╭─ TEXT PASSAGE
# water lettuce dropping roots



## kaisa

i put a bunch of water lettuce in my tank on Sunday night and today i've noticed lots of the fuzzy roots have fallen off  Is this normal for newly introduced water lettuce?? or is my tank not right for them?

i have them in a 5g and a 10g each with a 23w daylight cfl above. both tanks are heated to about 74 degrees but are not filtered.. I forgot to add any fertz but this morning I added some flourish when I seen most of their roots had dropped.


----------



## CRS Fan

It is probably caused by insufficient nitrates. These plants are nitrate sponges for sure. Add some nitrates and that should fix it up.

Best Regards,

Stuart


----------



## kaisa

hmmm How would I go about adding nitrates?


----------



## Jonney_boy

You can dose KNO3 found at your local hydroponics store ( look up ei dosing for instructions)

or you can pickup a bottle of macro ferts from your local fish shop. Some brands break up the N, P and K into seperate bottles so look for the one that has a N on it.


----------



## Captured Moments

That's interesting considering you only got them on Sunday and today is only Tuesday. Even if you had them in plain water in a bucket, I don't see how the roots could fall off so quickly. Were they healthy to start with? and how are the leaves now? are they yellowing?


----------



## kaisa

the leaves are fine as far as I can tell... I've never had water lettuce before though

maybe my bettas are nibbeling the roots causing them to break off? or cause I didn't have any fertz in the tank until this morning?


heres some pics of the leaves... theres lots of babyies that have grown since Sunday. those roots sure make a mess  good thing the tanks are barebottom so its easy to clean up


----------



## kaisa

heres an underside pic... you can see one still has its roots but i bet if I touched it they would all come falling off


----------



## Sandy Landau

The roots look okay to me.
╰─
╭─ EXTRACTED MATERIAL
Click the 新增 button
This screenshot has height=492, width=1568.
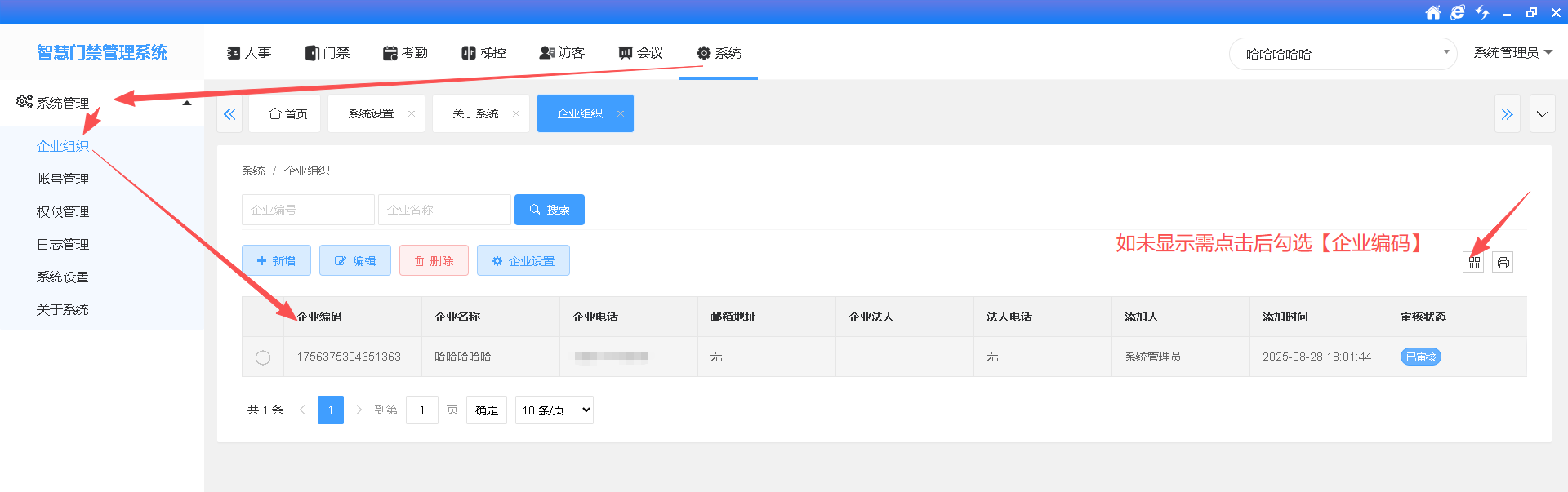click(276, 261)
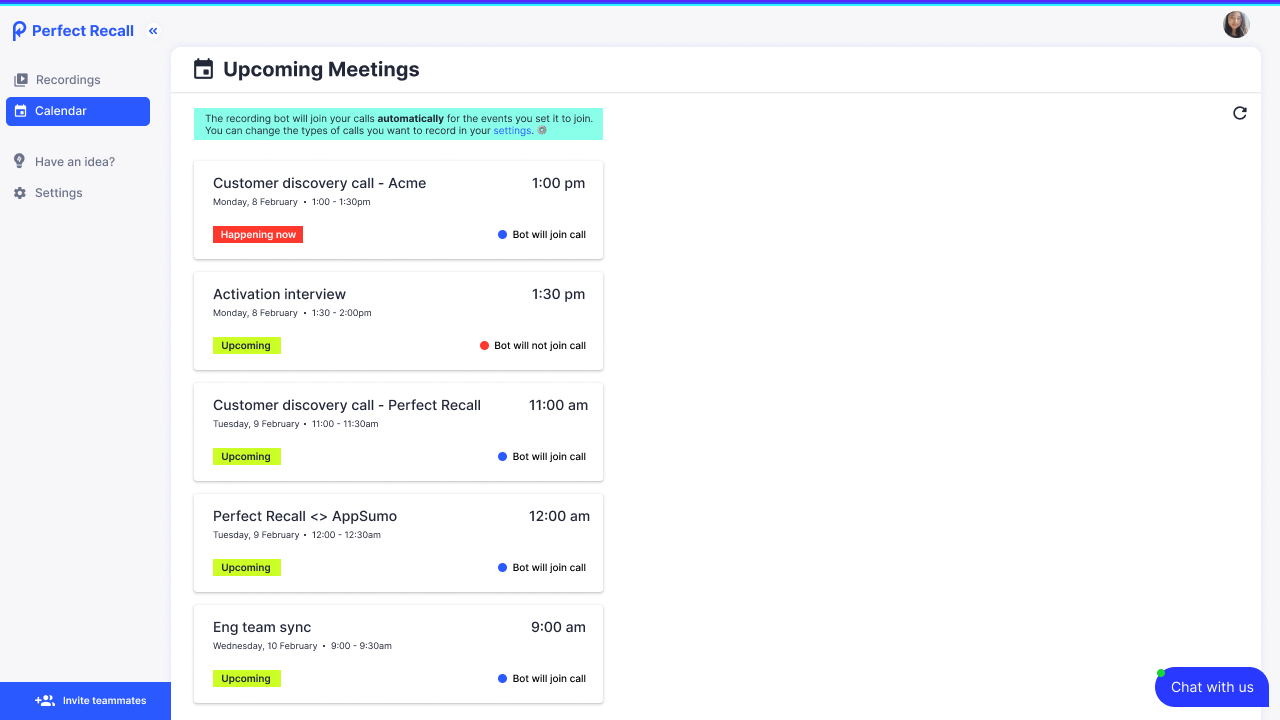Toggle bot joining for Eng team sync
This screenshot has width=1280, height=720.
542,679
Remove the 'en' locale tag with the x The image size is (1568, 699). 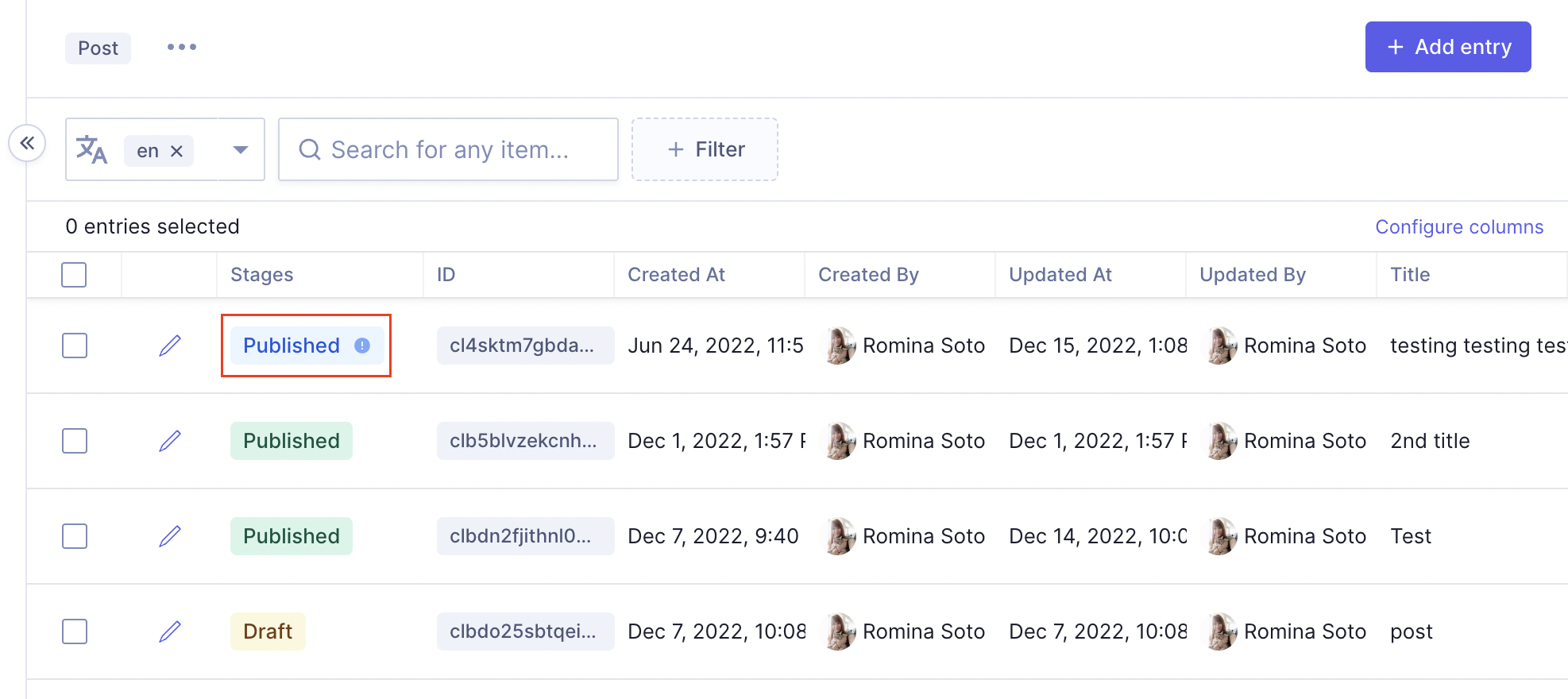pyautogui.click(x=177, y=151)
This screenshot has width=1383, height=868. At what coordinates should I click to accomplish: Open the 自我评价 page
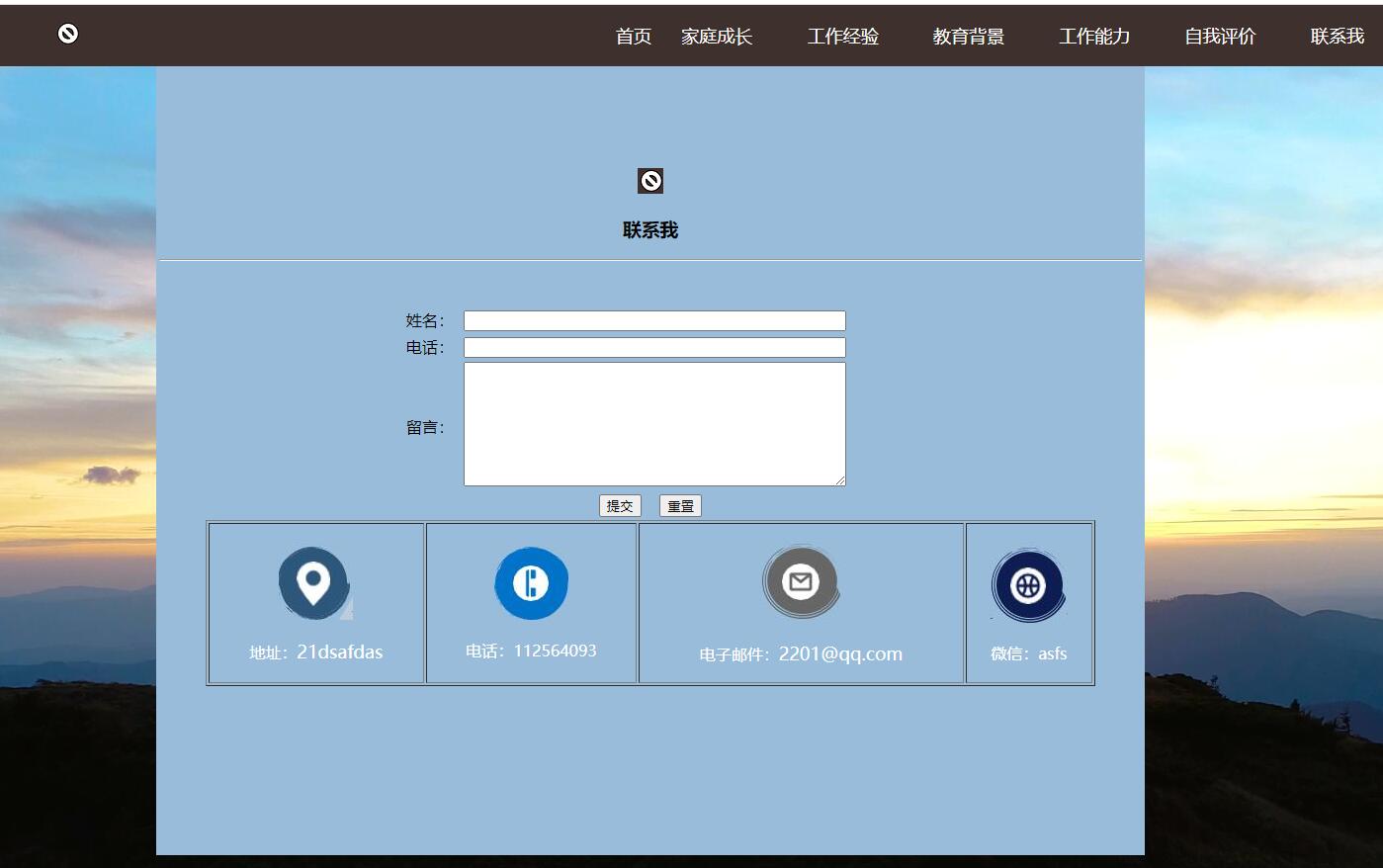[1220, 37]
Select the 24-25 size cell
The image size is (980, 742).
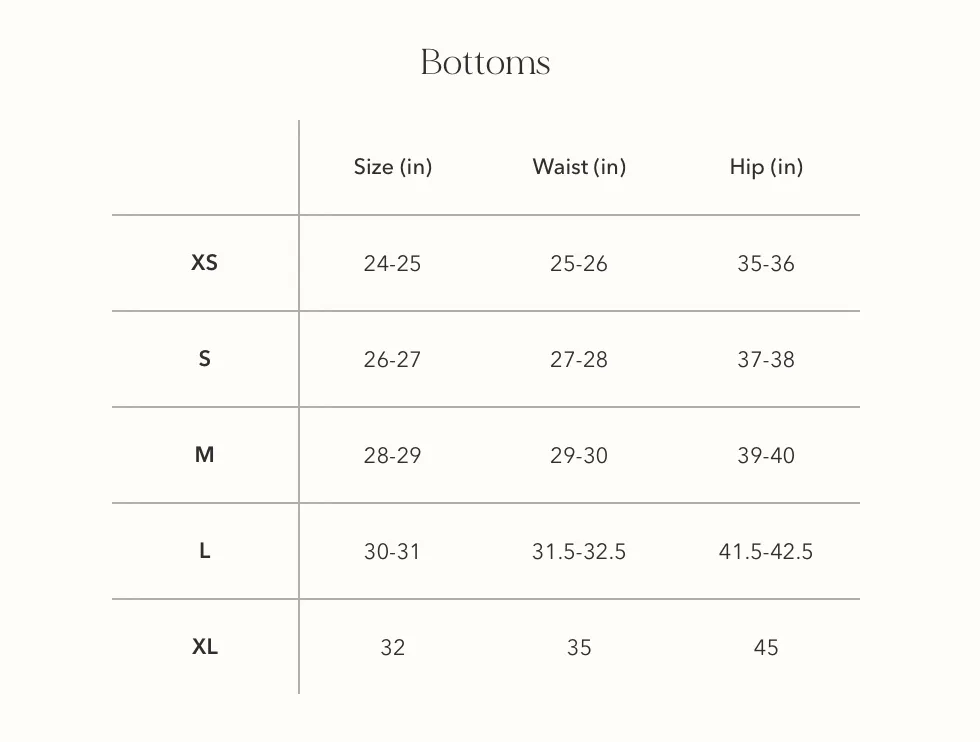[x=392, y=264]
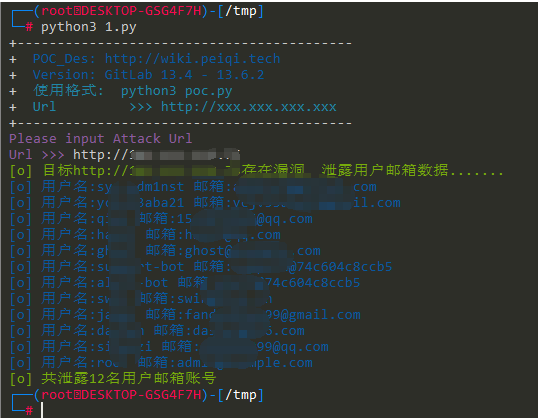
╰─
[REQUIREMENT]
From the thread on water lettuce dropping roots, retype the part that opens with the words containing "hmmm How would" and closes with "dosing for instructions)", matching it character for character. The material stands apart from the thread on water lettuce dropping roots.

[ANSWER TO THIS PROBLEM]
hmmm How would I go about adding nitrates?


----------



## Jonney_boy

You can dose KNO3 found at your local hydroponics store ( look up ei dosing for instructions)